Il toponimo è un composto tra un nome connesso alla base prelatina gon– “monte, altura” e un altro elemento che la tradizione erudita attribuisce al greco neòs “tempio” o neòs “nuovo”.

Anche secondo Massimo Pittau, gonnos, molto probabilmente, significa «altura, poggio, collina, prominenza», mentre il secondo probabilmente corrisponde all’aggettivo nou «nuovo». Il toponimo pertanto molto probabilmente significa «Poggio nuovo», con riferimento a un precedente «Poggio vecchio».-

Sull’origine del nome della frazione di Figu vi sono due ipotesi: la prima che derivi dal nome del leggendario bandito Figu; la seconda, molto più probabile, ci dice che il nome è stato dato per la copiosa presenza degli alberi di fico.

L’area fu abitata in epoca prenuragica, nuragica, punica e romana, per la presenza nel territorio di diverse testimonianze archeologiche, tra cui tombe dei giganti e nuraghi.

Nel territorio di Gonnosnò sono presenti il tempio nuragico di San Salvatore, un recinto litico lastricato (sulla Giara di Gesturi) e diversi nuraghi:

  • Nuraghe Emmàuru
  • Nuraghe Marafiu
  • Nuraghe Nieddiu
  • Nuraghe su Nuraxi
  • Nuraghe Tramatza
  • Nuraghe Monti Maiori
  • Nuraghe Nurafà
  • Nuraghe Terr’e Monti
  • Nuraghe Su sensu
  • Nuraghe Siorus

Di particolare interesse è quello Nieddiu che è situato nei pressi di Scala Pomposa (nella Giara) su uno sperone di basalto che sporge dall’altipiano per circa 30 m. Certamente tale nuraghe, vista la sua posizione, costituiva un poderoso sistema di difesa che permetteva l’avvistamento di qualsiasi pericolo. La struttura della torre del Nuraghe, minata ormai dal tempo e dall’incuria, è in opera poliedrica, domina, infatti, l’utilizzo di massi di basalto appena sbozzati ma disposti con cura. Oltre alla torre, il cui diametro è di circa 11 metri e, attualmente, un’altezza di circa tre metri, fino a poco tempo fa era visibile un contrafforte.

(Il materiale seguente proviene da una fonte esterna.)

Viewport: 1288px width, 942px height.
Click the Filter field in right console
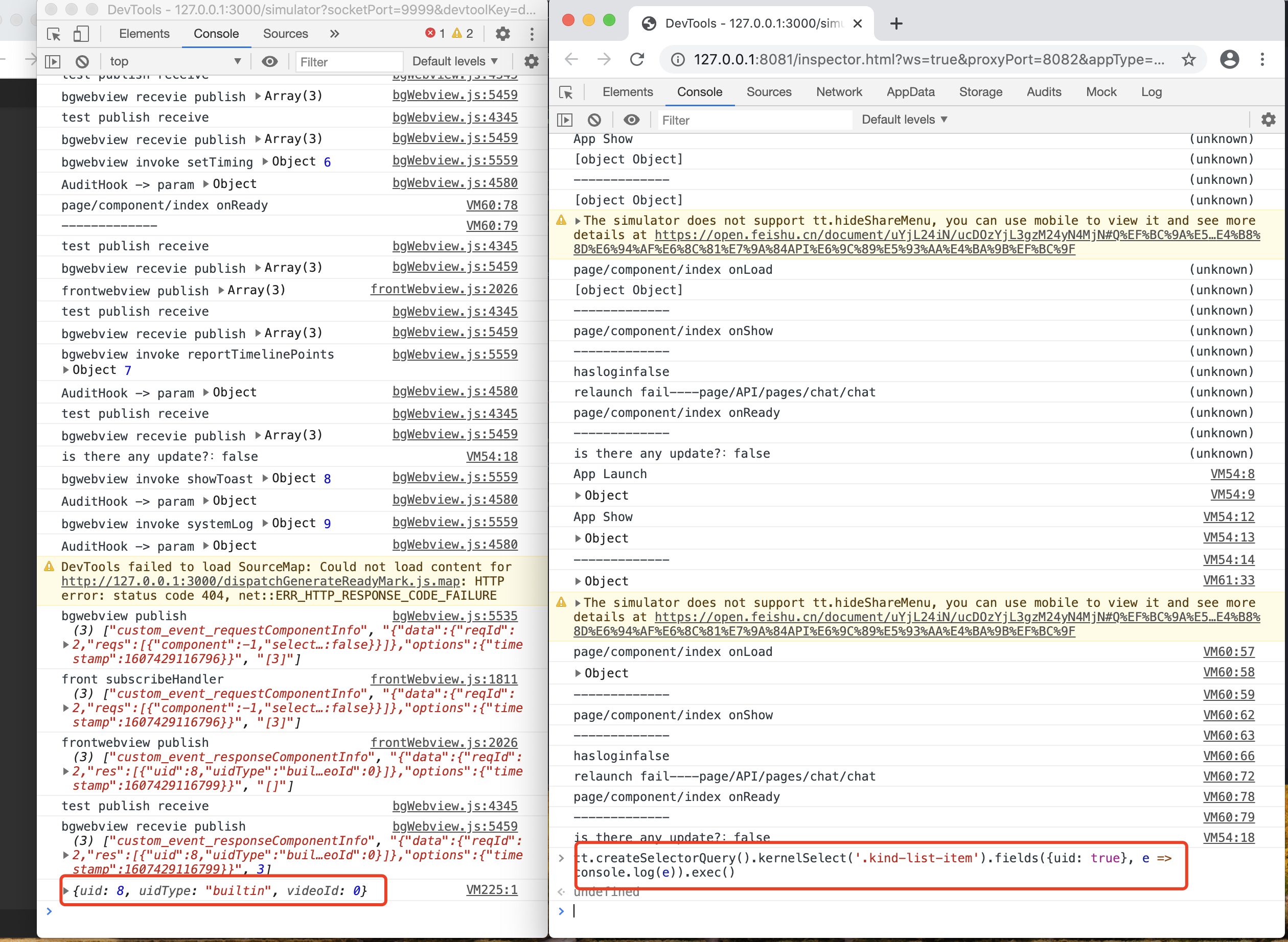tap(753, 121)
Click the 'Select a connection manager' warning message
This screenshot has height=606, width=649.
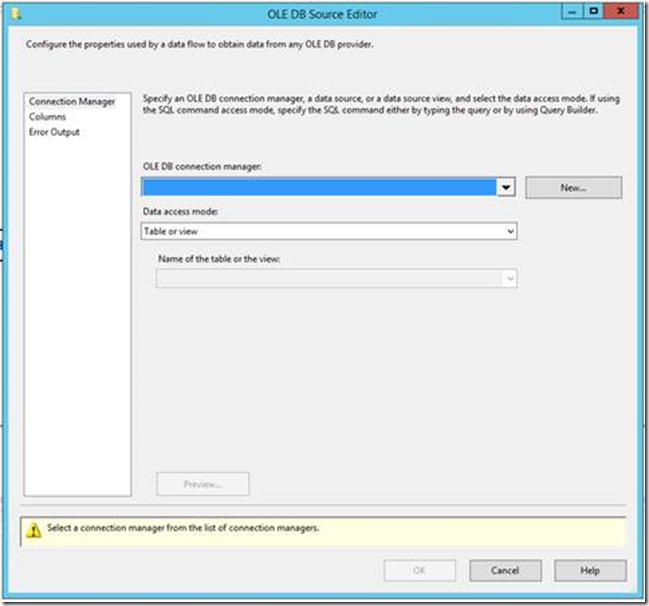182,529
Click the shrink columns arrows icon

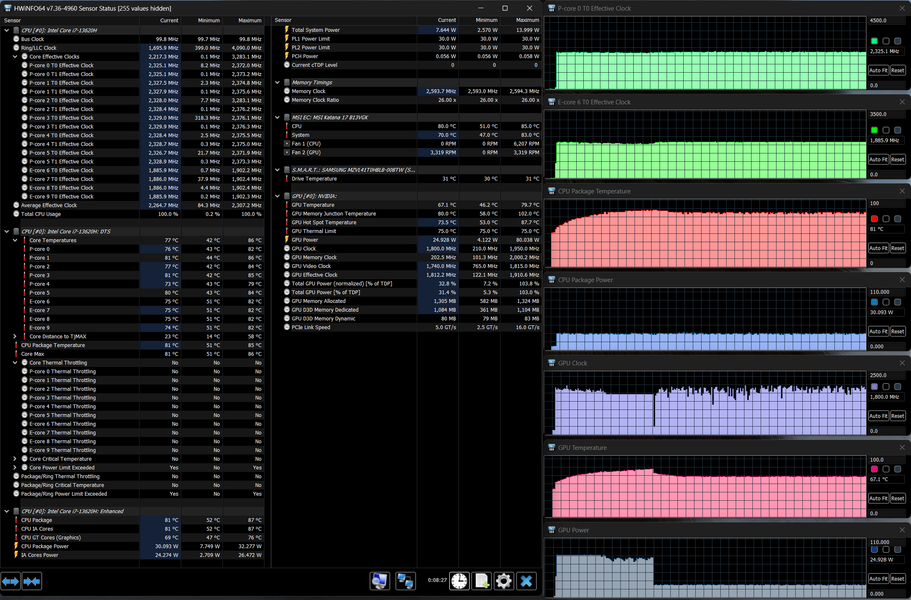click(32, 581)
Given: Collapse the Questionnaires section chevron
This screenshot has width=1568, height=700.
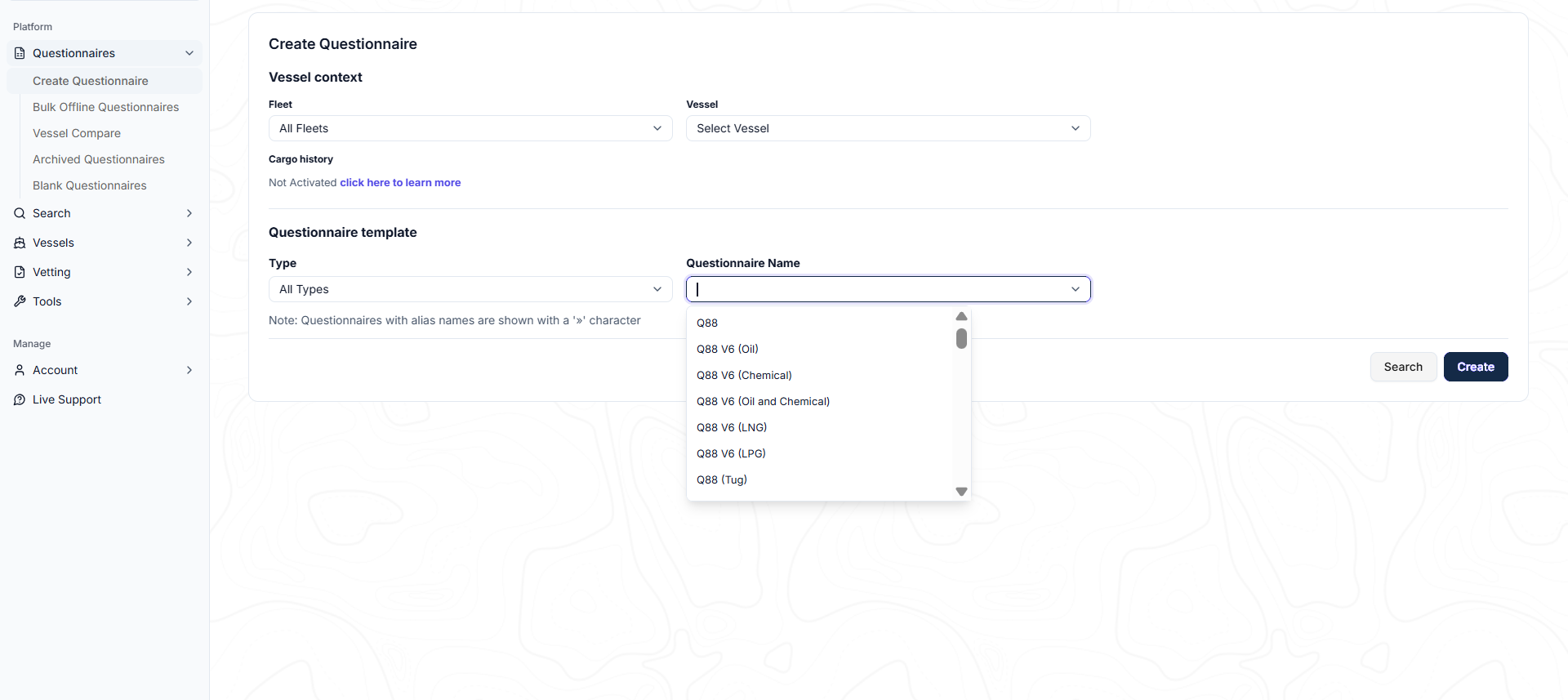Looking at the screenshot, I should (x=189, y=53).
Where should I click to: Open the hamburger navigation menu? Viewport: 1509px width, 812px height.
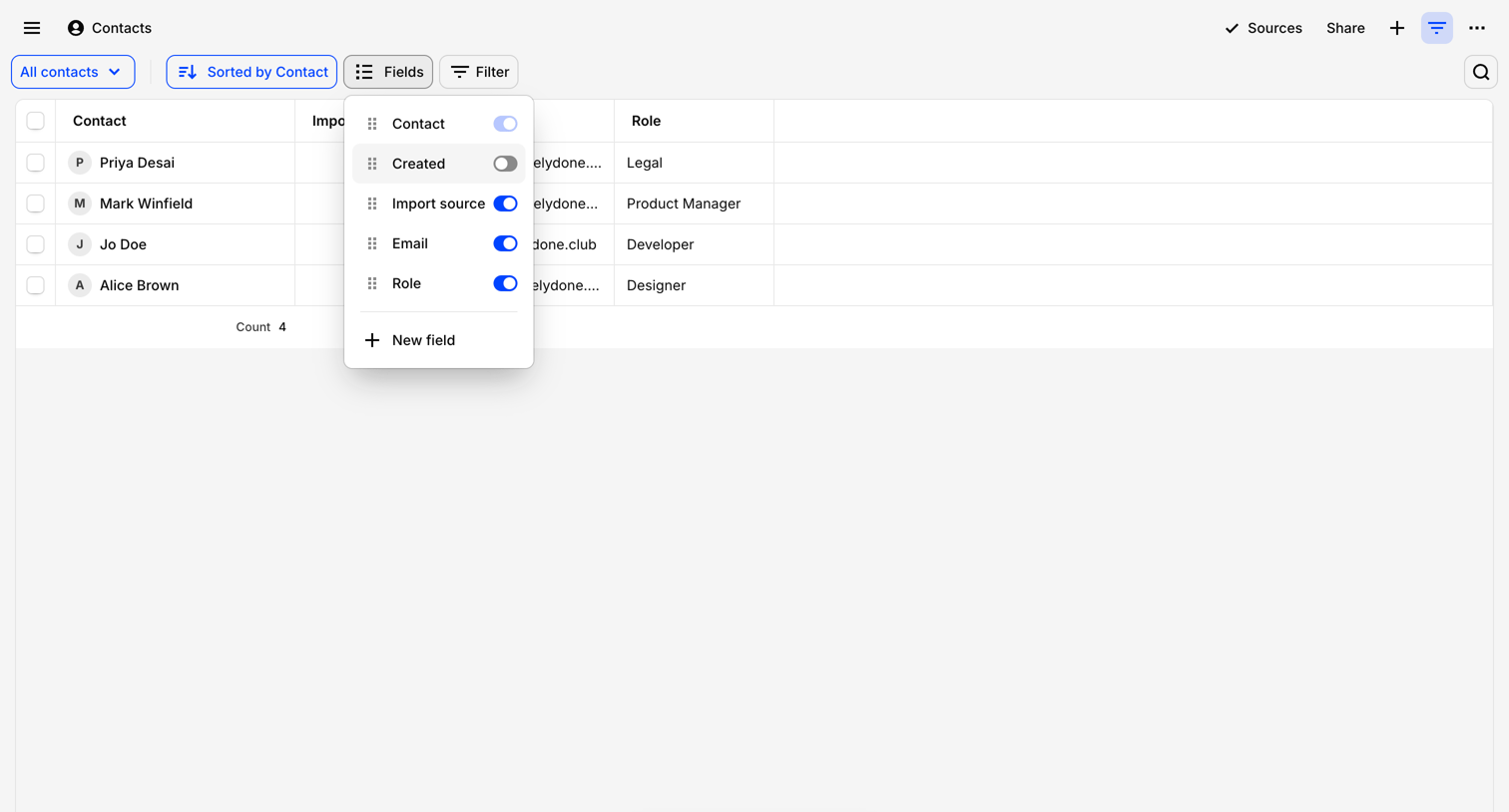(32, 28)
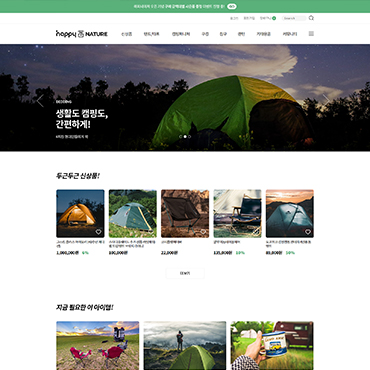Click the Search input field
This screenshot has height=370, width=370.
coord(294,18)
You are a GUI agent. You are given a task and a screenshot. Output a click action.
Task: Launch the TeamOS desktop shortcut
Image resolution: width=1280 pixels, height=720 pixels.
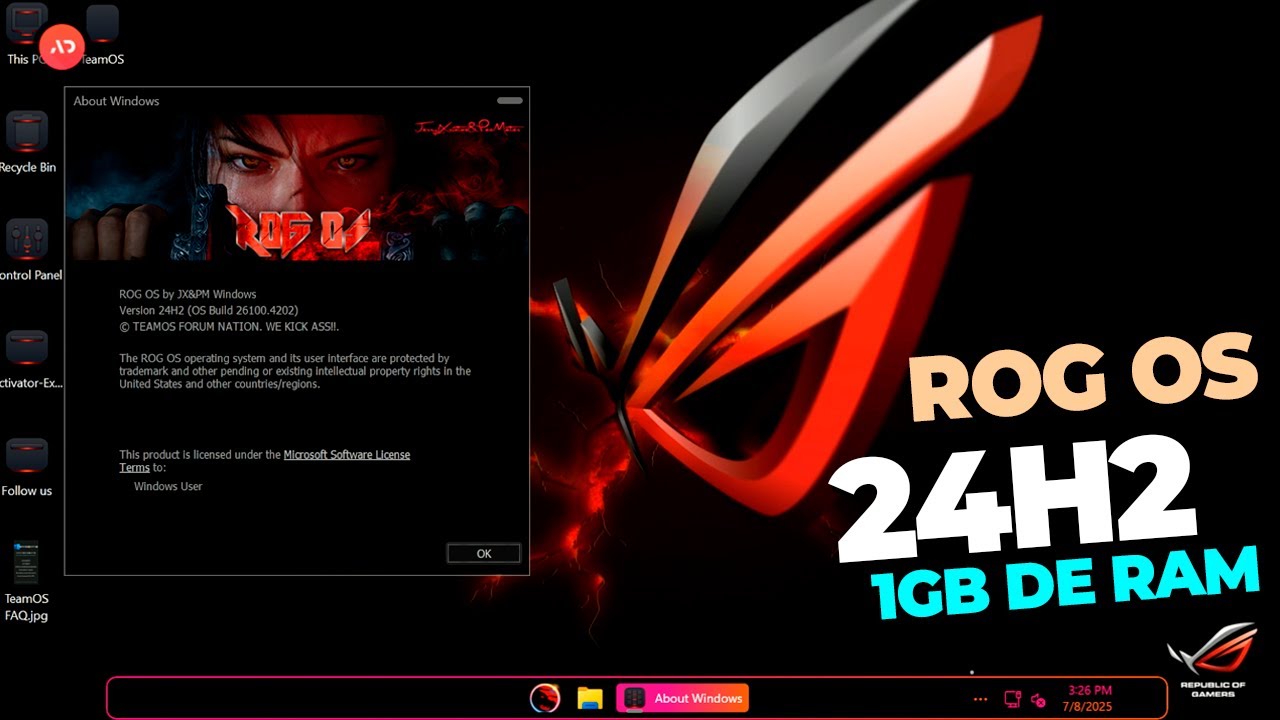coord(100,25)
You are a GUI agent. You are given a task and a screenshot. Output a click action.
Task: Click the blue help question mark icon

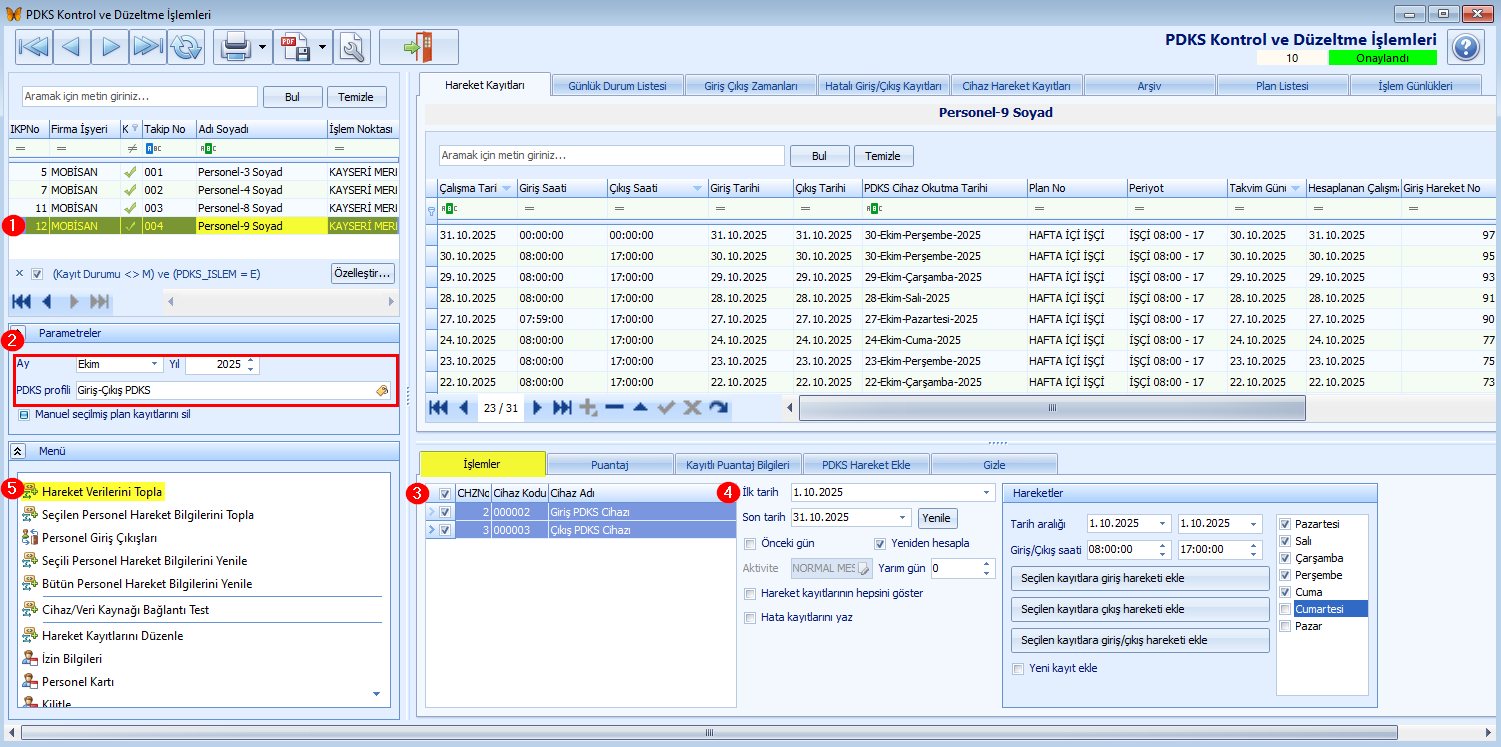click(x=1465, y=47)
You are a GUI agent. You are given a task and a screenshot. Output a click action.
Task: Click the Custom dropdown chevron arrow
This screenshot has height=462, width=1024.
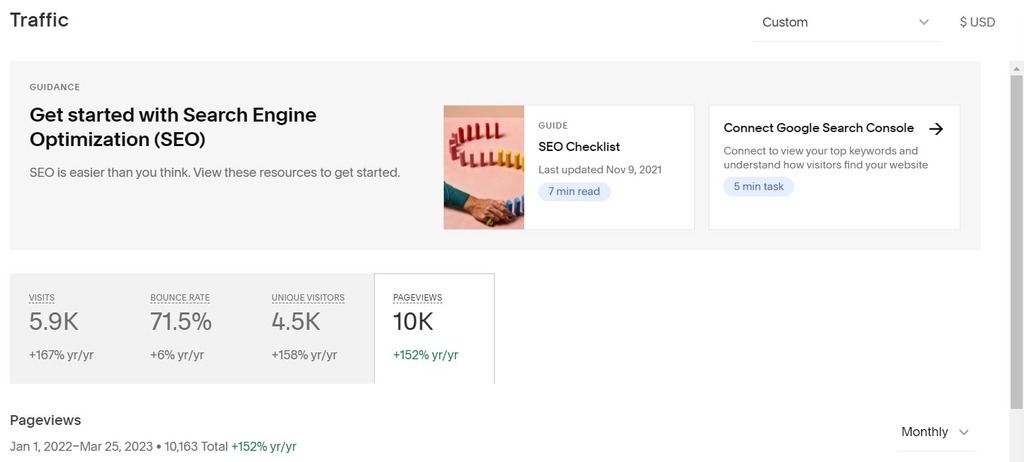click(923, 22)
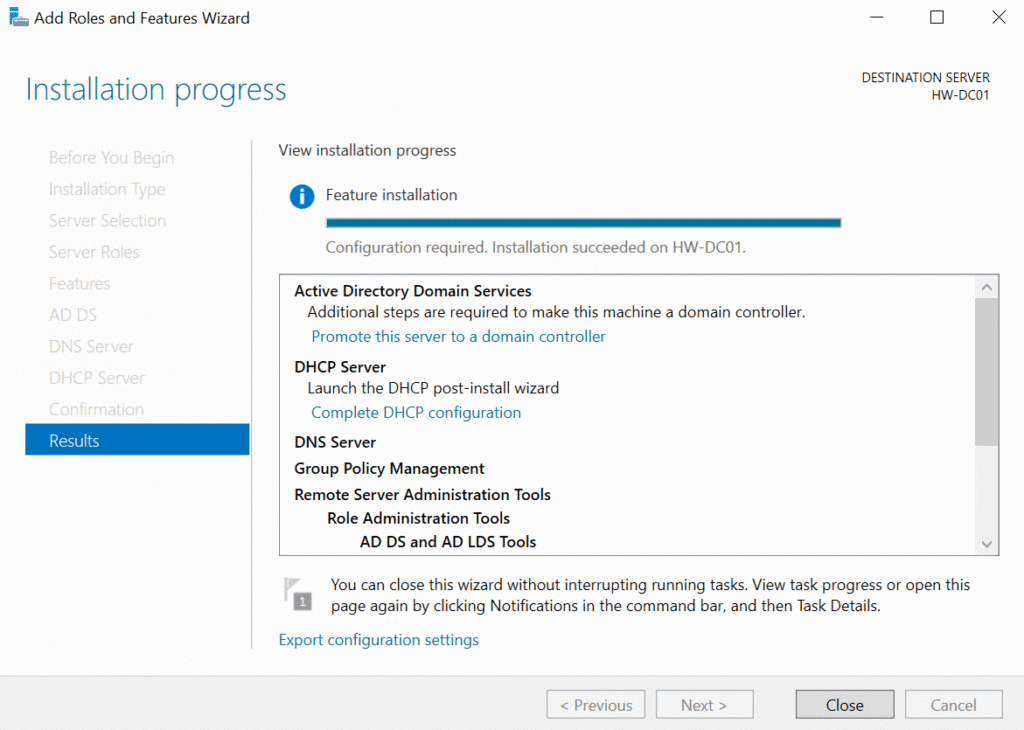Click the Previous button
The image size is (1024, 730).
pos(595,705)
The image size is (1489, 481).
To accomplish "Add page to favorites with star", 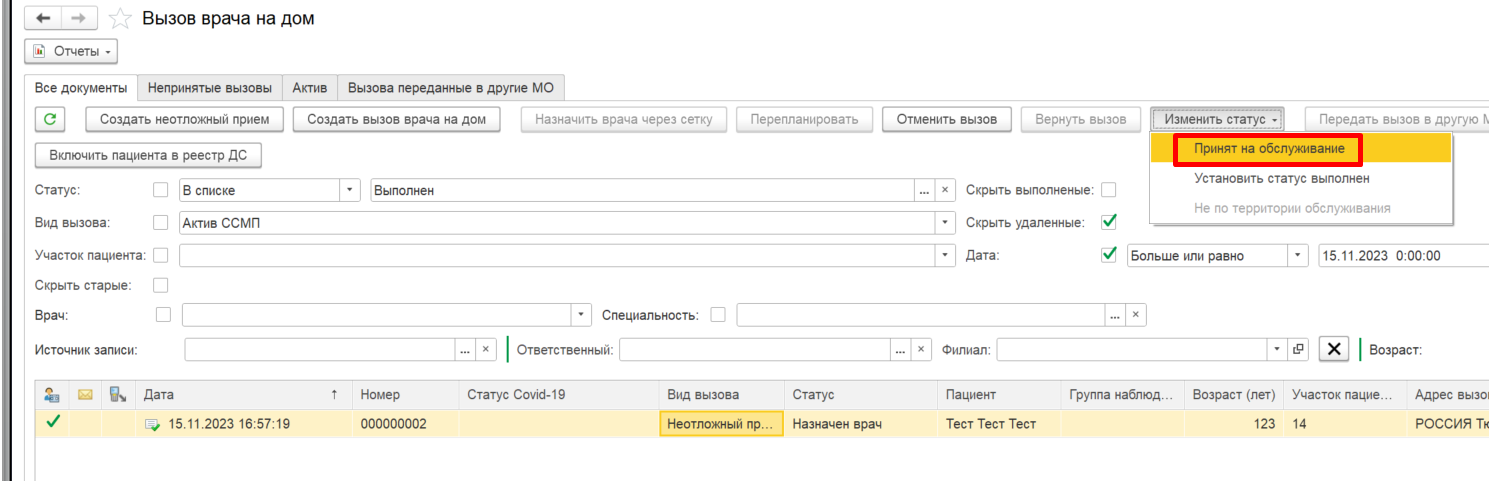I will click(120, 19).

Oltre ai nuraghi, sono presenti nel territorio altre strutture risalenti a tale periodo. Sito importante e oggetto recentemente di scavi, è il Pozzo sacro di San Salvatore. Il pozzo è costruito in opera subquadrata ovvero con l’utilizzo di blocchi in pietra tagliati più o meno accuratamente. Nell’area adiacente il pozzo sorgeva una chiesetta probabilmente di epoca Bizantina. A circa 300m. dal pozzo di san Salvatore sono situate “Is lapideddas”: quattro sepolcri megalitici del tipo tombe dei giganti disposti a pochi metri di distanza l’uno dall’altro. La particolarità di queste tipologie monumentali pongono l’accento sull’importanza dal punto di vista archeologico che riveste il territorio di Gonnosnò e sull’eventuale benessere che potrebbe apportare la loro valorizzazione.

Durante il medioevo appartenne al Giudicato di Arborea e fece parte della curatoria di Parte Usellus.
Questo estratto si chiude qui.